At press time, Light Reading was unable to obtain a copy of the lawsuit. Stay tuned for an update.

Landry's lawsuit also "alleges claims relating to certain of the Company's stock option grant practices in 1999-2001. The complaint seeks lost wages, unspecified monetary damages and reinstatement of medical benefits, among other things."

According to the WSJ, the evidence filed with the court includes an internal company memo that allegedly shows that Sycamore staff discussed ways in which they could manipulate the dates of stock option grants so that they coincided with low share price points. One way to do that, according to the memo, was to consider altering the date an employee joined the company.

Sycamore "believes that it has meritorious defenses to the complaint, intends to vigorously contest this action and intends to file counterclaims, as appropriate," it states in its filing.

Sycamore also disclosed that it has also been named in three separate shareholder lawsuits that allege wrongdoing related to the back-dating of stock options grants.
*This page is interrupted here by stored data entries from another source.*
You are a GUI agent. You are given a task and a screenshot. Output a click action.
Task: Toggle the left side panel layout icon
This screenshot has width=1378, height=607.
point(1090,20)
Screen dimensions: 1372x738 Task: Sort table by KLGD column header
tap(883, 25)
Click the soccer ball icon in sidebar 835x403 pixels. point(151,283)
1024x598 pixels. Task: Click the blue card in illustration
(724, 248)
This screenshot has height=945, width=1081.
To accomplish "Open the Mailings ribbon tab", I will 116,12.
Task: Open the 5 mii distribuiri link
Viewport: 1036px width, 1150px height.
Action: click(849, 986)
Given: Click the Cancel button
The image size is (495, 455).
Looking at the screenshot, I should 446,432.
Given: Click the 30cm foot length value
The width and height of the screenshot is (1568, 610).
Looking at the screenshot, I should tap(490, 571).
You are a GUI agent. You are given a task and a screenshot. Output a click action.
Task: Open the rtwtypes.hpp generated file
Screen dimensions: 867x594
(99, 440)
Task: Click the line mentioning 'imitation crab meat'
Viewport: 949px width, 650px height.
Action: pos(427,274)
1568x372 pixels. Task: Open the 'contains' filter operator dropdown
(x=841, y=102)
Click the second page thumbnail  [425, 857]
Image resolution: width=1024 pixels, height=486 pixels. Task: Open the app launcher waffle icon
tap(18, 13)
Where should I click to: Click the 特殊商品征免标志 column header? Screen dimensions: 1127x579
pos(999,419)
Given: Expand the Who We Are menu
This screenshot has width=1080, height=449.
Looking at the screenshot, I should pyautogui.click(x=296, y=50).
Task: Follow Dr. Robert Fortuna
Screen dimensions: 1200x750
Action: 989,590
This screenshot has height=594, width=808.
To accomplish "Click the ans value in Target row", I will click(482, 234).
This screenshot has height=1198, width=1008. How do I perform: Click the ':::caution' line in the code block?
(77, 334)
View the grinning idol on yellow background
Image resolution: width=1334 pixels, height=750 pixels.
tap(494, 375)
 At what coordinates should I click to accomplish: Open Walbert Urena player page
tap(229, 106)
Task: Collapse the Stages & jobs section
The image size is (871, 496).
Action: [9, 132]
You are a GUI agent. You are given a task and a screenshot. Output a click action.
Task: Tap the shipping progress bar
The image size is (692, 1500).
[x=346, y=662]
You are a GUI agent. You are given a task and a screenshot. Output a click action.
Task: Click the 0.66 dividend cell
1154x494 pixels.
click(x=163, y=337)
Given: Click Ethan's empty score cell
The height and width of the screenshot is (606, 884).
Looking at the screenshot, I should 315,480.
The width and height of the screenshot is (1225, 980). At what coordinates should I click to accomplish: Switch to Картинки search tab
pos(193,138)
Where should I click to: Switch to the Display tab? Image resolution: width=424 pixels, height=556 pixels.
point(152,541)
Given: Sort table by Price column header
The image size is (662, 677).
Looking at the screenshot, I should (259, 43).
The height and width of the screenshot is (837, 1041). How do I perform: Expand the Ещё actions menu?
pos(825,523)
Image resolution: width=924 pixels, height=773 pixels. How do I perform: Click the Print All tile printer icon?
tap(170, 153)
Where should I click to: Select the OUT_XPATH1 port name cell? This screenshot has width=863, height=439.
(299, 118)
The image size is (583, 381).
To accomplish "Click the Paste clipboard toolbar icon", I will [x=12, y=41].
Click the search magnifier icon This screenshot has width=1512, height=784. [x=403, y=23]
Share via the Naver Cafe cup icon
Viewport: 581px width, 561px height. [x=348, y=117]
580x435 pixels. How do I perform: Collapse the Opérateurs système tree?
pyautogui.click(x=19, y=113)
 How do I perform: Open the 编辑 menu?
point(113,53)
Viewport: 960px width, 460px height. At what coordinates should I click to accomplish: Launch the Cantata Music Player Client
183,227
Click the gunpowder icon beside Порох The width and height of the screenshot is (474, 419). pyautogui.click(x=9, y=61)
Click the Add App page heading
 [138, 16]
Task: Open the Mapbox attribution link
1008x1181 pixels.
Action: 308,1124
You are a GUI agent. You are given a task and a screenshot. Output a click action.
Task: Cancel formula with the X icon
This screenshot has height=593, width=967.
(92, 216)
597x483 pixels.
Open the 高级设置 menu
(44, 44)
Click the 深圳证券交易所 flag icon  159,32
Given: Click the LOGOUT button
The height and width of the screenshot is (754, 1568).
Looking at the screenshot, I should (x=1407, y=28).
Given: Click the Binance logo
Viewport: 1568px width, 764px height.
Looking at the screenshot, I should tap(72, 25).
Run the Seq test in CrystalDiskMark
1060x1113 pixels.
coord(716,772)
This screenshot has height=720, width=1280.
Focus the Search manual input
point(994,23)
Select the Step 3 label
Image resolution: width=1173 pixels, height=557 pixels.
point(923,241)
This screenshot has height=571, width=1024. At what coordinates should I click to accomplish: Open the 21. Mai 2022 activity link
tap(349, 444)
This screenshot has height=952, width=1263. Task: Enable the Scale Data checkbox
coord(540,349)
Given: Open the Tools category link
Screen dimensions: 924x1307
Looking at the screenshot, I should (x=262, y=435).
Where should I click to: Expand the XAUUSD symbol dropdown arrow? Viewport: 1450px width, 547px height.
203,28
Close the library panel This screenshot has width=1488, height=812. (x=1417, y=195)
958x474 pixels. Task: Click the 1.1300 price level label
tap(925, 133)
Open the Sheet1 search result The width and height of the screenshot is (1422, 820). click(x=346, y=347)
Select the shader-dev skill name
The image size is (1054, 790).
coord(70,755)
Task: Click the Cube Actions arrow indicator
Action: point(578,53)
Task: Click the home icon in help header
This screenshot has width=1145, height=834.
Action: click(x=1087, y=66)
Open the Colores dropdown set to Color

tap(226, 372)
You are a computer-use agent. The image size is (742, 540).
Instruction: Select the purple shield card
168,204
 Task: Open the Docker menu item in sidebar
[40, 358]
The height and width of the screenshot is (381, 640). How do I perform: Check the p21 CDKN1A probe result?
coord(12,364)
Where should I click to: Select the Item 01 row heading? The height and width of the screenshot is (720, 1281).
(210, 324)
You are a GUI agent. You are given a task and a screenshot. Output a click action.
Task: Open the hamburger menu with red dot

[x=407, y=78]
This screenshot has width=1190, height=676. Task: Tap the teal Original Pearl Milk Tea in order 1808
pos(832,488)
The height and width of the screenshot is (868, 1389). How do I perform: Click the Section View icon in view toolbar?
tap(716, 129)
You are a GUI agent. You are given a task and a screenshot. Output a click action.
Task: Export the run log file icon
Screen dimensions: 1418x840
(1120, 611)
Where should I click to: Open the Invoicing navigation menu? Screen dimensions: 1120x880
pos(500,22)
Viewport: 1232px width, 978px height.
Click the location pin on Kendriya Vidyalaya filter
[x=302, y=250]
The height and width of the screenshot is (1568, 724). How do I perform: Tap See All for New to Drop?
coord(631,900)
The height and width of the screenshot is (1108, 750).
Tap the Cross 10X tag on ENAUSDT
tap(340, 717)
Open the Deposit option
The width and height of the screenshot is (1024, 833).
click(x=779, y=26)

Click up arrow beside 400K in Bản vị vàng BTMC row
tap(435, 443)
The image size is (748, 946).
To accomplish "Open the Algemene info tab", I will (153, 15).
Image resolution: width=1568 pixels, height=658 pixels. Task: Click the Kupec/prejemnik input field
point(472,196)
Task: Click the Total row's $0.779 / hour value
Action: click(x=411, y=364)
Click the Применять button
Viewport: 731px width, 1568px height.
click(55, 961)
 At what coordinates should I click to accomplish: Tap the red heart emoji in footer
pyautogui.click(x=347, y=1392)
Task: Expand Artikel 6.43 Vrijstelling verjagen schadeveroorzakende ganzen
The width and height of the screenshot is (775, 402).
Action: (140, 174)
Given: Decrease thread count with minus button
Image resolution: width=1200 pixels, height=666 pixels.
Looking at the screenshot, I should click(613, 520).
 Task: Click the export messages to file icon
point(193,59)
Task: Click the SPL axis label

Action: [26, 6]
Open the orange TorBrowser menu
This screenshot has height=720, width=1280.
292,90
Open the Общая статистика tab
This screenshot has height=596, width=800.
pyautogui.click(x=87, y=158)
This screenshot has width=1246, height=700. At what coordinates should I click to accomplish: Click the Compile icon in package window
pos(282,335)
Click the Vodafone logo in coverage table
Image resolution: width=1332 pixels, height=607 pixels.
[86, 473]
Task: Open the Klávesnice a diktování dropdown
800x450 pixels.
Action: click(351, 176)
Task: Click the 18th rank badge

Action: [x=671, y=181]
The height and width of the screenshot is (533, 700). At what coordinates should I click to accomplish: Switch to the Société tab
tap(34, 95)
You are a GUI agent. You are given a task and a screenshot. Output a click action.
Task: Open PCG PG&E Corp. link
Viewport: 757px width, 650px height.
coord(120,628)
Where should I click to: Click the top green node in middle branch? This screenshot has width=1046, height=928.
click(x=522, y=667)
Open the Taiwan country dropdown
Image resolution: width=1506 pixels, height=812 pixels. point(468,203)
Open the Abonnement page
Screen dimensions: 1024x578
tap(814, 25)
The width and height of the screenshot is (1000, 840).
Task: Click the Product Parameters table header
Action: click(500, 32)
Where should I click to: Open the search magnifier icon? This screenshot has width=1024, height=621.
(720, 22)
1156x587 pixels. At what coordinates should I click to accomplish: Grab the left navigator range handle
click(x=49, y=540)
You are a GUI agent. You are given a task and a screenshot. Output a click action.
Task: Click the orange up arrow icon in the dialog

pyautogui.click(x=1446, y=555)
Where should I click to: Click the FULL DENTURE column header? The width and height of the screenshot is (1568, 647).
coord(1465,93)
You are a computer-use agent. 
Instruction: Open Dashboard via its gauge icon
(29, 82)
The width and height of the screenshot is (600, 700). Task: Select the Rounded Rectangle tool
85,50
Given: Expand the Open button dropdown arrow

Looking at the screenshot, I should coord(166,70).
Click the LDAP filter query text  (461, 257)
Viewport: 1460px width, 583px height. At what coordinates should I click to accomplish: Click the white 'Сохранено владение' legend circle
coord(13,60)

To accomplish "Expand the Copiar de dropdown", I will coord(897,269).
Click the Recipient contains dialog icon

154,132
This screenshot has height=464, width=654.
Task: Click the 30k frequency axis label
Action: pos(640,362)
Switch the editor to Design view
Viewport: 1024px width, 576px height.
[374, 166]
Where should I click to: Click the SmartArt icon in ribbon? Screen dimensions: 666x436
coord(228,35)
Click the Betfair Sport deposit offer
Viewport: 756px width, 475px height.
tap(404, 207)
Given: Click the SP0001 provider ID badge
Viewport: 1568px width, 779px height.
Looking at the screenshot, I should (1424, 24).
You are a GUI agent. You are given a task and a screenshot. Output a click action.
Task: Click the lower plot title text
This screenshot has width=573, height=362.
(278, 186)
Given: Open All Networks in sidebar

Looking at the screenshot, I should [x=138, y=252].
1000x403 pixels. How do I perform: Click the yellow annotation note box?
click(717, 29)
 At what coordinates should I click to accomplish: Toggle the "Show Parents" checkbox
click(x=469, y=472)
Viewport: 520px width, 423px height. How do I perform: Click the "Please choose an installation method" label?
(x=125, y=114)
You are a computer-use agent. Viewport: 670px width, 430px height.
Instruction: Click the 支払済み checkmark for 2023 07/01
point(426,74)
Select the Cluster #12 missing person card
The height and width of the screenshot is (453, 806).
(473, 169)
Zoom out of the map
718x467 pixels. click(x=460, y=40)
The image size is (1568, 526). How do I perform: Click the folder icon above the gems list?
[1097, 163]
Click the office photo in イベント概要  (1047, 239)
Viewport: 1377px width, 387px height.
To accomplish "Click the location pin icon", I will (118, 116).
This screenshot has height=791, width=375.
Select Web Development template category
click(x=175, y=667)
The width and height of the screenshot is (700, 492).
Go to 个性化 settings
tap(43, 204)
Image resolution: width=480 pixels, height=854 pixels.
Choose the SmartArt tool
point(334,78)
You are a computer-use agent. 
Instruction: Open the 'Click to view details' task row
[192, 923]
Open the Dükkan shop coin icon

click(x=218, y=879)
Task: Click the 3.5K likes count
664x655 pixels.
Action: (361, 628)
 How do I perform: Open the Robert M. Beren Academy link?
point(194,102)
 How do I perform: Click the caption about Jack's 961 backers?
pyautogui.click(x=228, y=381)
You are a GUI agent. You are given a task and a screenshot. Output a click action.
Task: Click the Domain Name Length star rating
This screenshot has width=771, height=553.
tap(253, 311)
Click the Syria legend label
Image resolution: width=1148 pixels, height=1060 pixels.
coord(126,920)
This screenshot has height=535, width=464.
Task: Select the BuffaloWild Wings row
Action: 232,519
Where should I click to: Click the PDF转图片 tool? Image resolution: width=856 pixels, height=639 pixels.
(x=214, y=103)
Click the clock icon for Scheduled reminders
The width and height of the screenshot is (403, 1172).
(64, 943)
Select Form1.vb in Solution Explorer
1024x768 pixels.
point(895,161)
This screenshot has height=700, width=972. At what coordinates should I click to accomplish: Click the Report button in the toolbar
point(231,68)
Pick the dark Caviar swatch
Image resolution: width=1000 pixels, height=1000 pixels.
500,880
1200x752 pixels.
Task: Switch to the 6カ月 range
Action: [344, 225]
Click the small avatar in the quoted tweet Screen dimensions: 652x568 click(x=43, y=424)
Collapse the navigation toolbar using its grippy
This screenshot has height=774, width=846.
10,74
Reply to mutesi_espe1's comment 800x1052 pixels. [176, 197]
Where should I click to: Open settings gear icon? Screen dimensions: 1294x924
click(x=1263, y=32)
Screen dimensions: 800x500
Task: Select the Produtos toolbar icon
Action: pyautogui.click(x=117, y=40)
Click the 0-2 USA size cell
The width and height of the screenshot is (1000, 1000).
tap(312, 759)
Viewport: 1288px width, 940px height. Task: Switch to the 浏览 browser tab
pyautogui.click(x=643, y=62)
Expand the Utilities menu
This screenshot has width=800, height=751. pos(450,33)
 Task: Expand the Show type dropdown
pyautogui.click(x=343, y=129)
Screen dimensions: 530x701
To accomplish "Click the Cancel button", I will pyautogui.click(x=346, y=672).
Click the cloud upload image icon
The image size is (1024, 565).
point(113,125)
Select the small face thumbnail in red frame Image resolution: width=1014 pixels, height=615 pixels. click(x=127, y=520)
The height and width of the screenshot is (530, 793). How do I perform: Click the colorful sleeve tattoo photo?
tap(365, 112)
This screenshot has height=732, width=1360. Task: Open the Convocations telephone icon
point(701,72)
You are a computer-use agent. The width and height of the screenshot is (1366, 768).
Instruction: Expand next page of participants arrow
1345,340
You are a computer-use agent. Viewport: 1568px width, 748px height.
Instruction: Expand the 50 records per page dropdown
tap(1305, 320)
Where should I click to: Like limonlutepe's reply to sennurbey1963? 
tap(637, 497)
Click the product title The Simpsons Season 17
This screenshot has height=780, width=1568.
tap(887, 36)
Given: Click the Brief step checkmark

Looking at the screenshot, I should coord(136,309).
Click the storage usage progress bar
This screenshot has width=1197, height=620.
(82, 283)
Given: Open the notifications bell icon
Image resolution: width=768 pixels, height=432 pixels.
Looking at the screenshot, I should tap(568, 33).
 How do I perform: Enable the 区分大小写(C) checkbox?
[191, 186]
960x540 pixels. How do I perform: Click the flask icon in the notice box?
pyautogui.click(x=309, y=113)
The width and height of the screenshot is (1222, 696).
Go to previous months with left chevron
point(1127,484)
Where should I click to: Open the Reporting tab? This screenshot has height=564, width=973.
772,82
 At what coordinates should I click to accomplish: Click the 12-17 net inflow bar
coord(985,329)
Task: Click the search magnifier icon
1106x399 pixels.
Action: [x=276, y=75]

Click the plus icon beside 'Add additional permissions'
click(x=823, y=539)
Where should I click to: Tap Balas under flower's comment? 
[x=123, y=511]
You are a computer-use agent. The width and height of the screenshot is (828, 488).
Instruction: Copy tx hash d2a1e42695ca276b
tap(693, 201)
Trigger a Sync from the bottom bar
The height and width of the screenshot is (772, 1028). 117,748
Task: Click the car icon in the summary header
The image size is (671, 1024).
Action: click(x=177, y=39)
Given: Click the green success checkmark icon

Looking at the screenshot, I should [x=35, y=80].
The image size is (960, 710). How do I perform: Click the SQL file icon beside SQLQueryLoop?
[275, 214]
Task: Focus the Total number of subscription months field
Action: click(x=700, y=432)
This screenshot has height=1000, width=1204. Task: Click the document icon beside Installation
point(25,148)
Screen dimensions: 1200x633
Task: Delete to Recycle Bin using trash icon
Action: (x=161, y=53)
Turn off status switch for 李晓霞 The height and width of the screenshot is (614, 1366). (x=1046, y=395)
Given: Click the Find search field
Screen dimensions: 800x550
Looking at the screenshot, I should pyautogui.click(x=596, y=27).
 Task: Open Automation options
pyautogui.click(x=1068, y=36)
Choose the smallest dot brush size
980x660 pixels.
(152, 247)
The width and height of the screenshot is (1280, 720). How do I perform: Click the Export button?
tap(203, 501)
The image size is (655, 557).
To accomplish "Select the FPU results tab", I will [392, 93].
One of the lawsuits also alleges insider dealing by Sycamore executives.

A Sycamore spokesman says it's not the company's policy to comment on matters related to litigation.

The company's stock is down 13 cents, more than 3 percent, at $3.81 in pre-market trading this morning.

Sycamore is just one of a number of companies under investigation for alleged back-dating of stock options. (See Marvell Joins Options Fun, Redback in Options Probe, Foundry, VeriSign in Stock Option Probes, and Feds Call on Juniper.)

— Ray Le Maistre, International News Editor, Light Reading

pedrosanchez 12/5/2012 | 3:49:02 AM
re: Sycamore Slapped With Options Suit waiting for your smug response on these allegations.
Honestly 12/5/2012 | 3:49:01 AM
re: Sycamore Slapped With Options Suit This guy will be exposed for what he is. Sour grapes. People will do anything for money and revenge. Take the time to study SCMR's 10kia and what is public knowledge on all of this. The management team has not had an option grant in 8 years.
In the end I bet SCMR is as clean as a whistle, just look at public records.
optiplayer 12/5/2012 | 3:49:01 AM
re: Sycamore Slapped With Options Suit "waiting for your smug response on these allegations"

Here is my response, its up to you to judge if its smug or not.

There is not enough info in the WSJ piece to fully assess the level of wrong-doing at SCMR. Clearly the Zaval options were back-dated which is bad. The question is who knew about it.

The other cases cited are not examples of back-dating but unauthorized re-pricing for low level employees. Clearly dishonest and illustrative of poor oversight but not particularly noteworthy.

I would like to know more about Landry's allegation that he was asked by the CFO to change dates (and hence strike prices) for other (unnamed in the WSJ piece) employees but refused. This would help determine if D&D were complicit in this stuff of if the CFO was unilaterally doing favors for her favorites in her organization. If it can be proven that D&D were complicit then they should go.

I still see a distinction here between SCMR and say CMVT (and other companies caught up in this). At CMVT the CEO (who was also a founder and made 100s of millions from his founders stock) was deliberatly back-dating his options to increase his compensation - pure greed. At SCMR, I don't believe D&D ever were granted any options let alone back-dated options (all their stock is derived from $$ they invested in the company at its founding). This is a clear distinction.